DMT: The Spirit Molecule: A Doctor's Revolutionary Research into the Biology of Near-Death and Mystical Experiences

Page 28

by Rick Strassman M. D.


  “There is no feeling of ‘It’s all fine.’ There was no white light during my session. I still have a lot to work on. Part of my joy at the end was a feeling of accomplishment.”

  Andrea could have continued fighting against painful and frightening feelings, making a bad situation worse. We knew she might have difficulty letting go after she told us about her mother’s comparing her sleep-related symptoms to demonic attacks. Nevertheless, with her husband’s and our support, she continued on through her fear and found the sadness and confusion that lay behind it. Facing her anxiety and fears, giving up resistance, she emerged with a clearer sense of who she was, what she desired, and plans for carrying out her goals.

  Some of the most immediately hair-raising DMT sessions involved real life-and-death issues related to blood pressure that rose or fell to dangerous levels. Lucas’s blood pressure dropped to almost shocklike levels, while Kevin’s rose to frighteningly high ones.

  At fifty-six, Lucas was one of our older volunteers. A writer and entrepreneur, he lived in a remote village in northern New Mexico, where his greenhouse contained all manner of exotic mind-altering plants. He was articulate, intelligent, and fearless.

  Luca’s outpatient clinic screening electrocardiogram (ECG) tracing was not 100 percent normal. His heart rate was rather slow, in the high 50s, and he had what is known as a “sinus arrhythmia.” This means that when breathing in and out, his heart rate slowed down and sped up more than was the case with most people. I called the cardiologist who interpreted his ECG, and he told me that if Lucas had no signs or symptoms of heart disease, there was little to worry about. It was a “normal variant.”

  Lucas’s low dose gave us some idea that he might have a big session the next day. Like Rex, who passed out upon entrance to the futuristic beehive (see chapter 14), Lucas also reported a swaying, rocking, slightly dizzy feeling:

  It feels like the bed is gently rocking. Like a hammock swaying back and forth.

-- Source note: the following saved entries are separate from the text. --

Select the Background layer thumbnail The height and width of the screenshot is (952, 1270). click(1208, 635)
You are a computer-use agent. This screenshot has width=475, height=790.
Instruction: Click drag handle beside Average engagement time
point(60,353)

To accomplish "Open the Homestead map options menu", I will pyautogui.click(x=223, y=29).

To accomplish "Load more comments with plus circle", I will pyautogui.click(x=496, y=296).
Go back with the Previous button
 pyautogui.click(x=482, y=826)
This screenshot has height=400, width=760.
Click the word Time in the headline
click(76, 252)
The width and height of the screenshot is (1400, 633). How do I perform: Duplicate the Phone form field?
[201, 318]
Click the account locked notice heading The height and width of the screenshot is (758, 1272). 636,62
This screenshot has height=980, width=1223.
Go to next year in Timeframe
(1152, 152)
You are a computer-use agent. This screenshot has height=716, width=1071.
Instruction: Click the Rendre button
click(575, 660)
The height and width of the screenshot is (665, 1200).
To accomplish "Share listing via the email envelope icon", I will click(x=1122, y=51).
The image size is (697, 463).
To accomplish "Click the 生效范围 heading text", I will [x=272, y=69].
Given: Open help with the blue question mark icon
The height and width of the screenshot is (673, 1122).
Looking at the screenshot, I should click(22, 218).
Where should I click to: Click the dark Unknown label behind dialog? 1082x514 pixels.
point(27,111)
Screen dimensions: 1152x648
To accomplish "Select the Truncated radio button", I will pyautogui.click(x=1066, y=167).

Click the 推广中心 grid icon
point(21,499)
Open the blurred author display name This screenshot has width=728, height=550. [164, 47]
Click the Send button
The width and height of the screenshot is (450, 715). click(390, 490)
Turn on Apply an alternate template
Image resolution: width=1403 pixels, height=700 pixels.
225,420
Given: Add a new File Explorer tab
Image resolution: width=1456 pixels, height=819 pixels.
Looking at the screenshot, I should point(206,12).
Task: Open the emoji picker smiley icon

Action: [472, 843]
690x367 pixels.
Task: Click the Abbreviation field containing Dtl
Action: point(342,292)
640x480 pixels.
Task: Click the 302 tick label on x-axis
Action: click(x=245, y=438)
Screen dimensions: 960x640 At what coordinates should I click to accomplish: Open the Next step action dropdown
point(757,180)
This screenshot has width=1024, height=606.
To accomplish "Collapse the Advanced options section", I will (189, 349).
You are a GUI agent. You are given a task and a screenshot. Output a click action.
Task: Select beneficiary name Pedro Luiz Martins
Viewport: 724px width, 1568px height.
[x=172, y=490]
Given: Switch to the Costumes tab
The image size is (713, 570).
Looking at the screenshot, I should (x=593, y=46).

  Part of Lucas’s non-blind high-dose session the next day, in which he approached a space station landing bay where he was accompanied by numerous humanoid automatons, is described in chapter 12. Let’s now review the more frightening aspects of that morning.

  Immediately after finishing the injection, Lucas became pale and sighed restlessly. He bent his legs at his knees up and down several times, then looked at Cindy.

  Jesus Christ! I had no idea what it would do to me!

  He retched once. I looked around. There was no “emesis basin” into which he could vomit. Cindy pointed at a gown that was crumpled into a pile behind me. That was all we had, and I offered it to him. He put the gown into his hands and looked at it uncomprehendingly.

  Hunnh??

  “Try that,” I offered.

  He retched once into the gown but did not throw anything up.

  Jesus Christ!

  While retching into the gown, he began sliding off the bed headfirst toward Cindy’s feet. I got up, walked over to Cindy’s side of the bed, and helped pull him back onto it. He was holding the gown up against his face.

  At 5 minutes his blood pressure dropped from 108/71 to 81/55, and his pulse from 92 to 45. He was pale; in fact, he was turning green. Holding his head and trembling, Lucas was going into shock.

  Two minutes later his pulse was 47 and his blood pressure was 87/49.

  We tried to adjust the bed—to raise his feet and lower his head—to increase blood flow to his brain. In the confusion, it was impossible to operate the controls. Should I call the cardiac emergency team? Get ready some drugs to raise his blood pressure? DMT causes such robust rises in blood pressure that I worried that if his circulation did recover on its own, and we gave him a big dose of adrenaline to treat his shock, we might overshoot and cause a stroke from too high a blood pressure.

  I said, “You’re doing fine. Take some deep breaths, focus on your breathing.”

  He looked baffled and ill.

  His vital signs recovered on their own over the next 2 minutes. At 12 minutes, his blood pressure was 102/78, and his pulse was 73.

  At 15 minutes he began describing his approach to the space station. More relevant to his terror, he described what he saw upon opening his eyes:

  I looked at Cindy and she had incredible clown makeup on. It was not funny. It was malevolent. I was afraid to look at her face. I don’t really know you, Cindy, but you seem real nice. It was the drug. I had just a flash of you, Rick—like a stainless-steel face, with intimations of protuberances and knobs. Cindy was bad enough. I couldn’t look at you directly. It would have ruined your bedside manner forever.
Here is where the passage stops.